▶ _TASK DETAILS_: All lines holding the string "label" should be copied from the data below.
BEGIN
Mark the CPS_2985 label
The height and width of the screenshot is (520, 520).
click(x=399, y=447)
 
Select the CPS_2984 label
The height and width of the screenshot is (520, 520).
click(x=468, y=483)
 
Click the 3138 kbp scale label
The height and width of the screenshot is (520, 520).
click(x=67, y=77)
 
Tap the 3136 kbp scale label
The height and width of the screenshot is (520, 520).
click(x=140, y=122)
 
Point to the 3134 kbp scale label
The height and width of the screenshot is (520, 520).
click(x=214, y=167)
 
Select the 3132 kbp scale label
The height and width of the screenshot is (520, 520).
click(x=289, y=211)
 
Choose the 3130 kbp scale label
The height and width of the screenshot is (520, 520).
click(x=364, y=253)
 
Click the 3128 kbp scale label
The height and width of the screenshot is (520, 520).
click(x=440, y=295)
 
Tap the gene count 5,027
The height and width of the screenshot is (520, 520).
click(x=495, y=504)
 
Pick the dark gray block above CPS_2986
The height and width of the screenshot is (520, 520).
END
▶ _OUTPUT FOR THIS EXERCISE_:
Mark the CPS_2985 label
Select the CPS_2984 label
Click the 3138 kbp scale label
Tap the 3136 kbp scale label
Point to the 3134 kbp scale label
Select the 3132 kbp scale label
Choose the 3130 kbp scale label
Click the 3128 kbp scale label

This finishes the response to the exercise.